〜矯正治療の専門家である「認定医」を知る〜

歯列矯正は、単に歯を並べるだけでなく、顎の骨格や顔全体のバランス、そして長期的な健康を考慮する必要がある、非常に専門性の高い歯科医療です。「どこの歯科医院で治療を受けるか」という選択は、治療の結果とご自身の満足度に直結する、最も重要なステップと言えるでしょう。
多くの歯科医院が矯正治療を提供していますが、その中には専門的な知識や経験が十分でない医師も存在するのが実情です。そこで、歯科医師の持つ専門性を見極めるための明確な指標となるのが、日本矯正歯科学会が定める「認定医(にんていい)」の資格です。

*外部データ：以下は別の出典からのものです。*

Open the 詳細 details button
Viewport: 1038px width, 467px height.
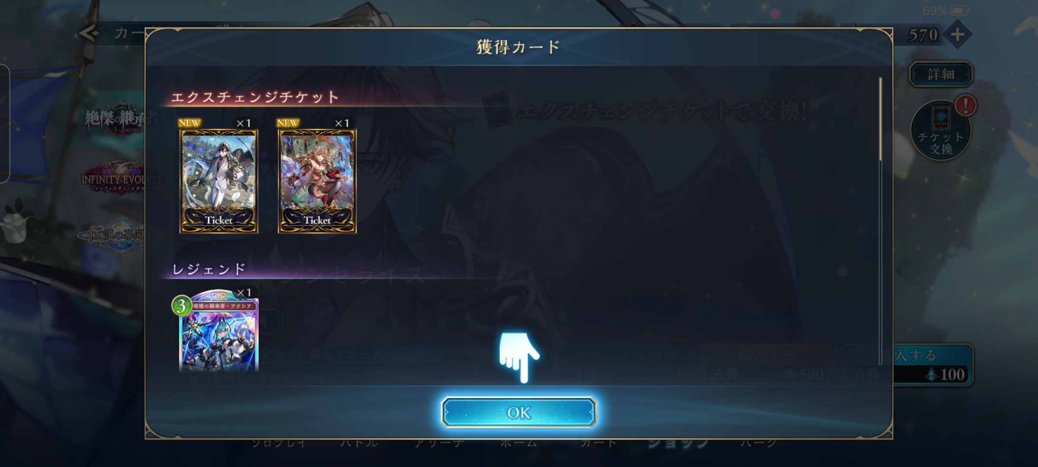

この記事では、ししどファミリー歯科稲田堤駅前の院長として、この「認定医」の資格が何を意味し、なぜ矯正歯科選びにおいて認定医の有無が重要なのかを、患者様に分かりやすく、そして深くお伝えします。矯正治療を安心して任せられる歯科医師を見つけるための、確かな知識を身につけていただければ幸いです。
SPECIALIST日本矯正歯科学会「認定医」とは

日本矯正歯科学会(JOS)は、国内における矯正歯科学の発展と、質の高い矯正歯科医療の普及を目指す、最も権威のある学術団体の一つです。この学会が認定する「認定医」とは、学会が定めた厳しい基準と試験をクリアし、矯正歯科治療において一定水準以上の知識、技術、経験を持つと認められた歯科医師にのみ与えられる資格です。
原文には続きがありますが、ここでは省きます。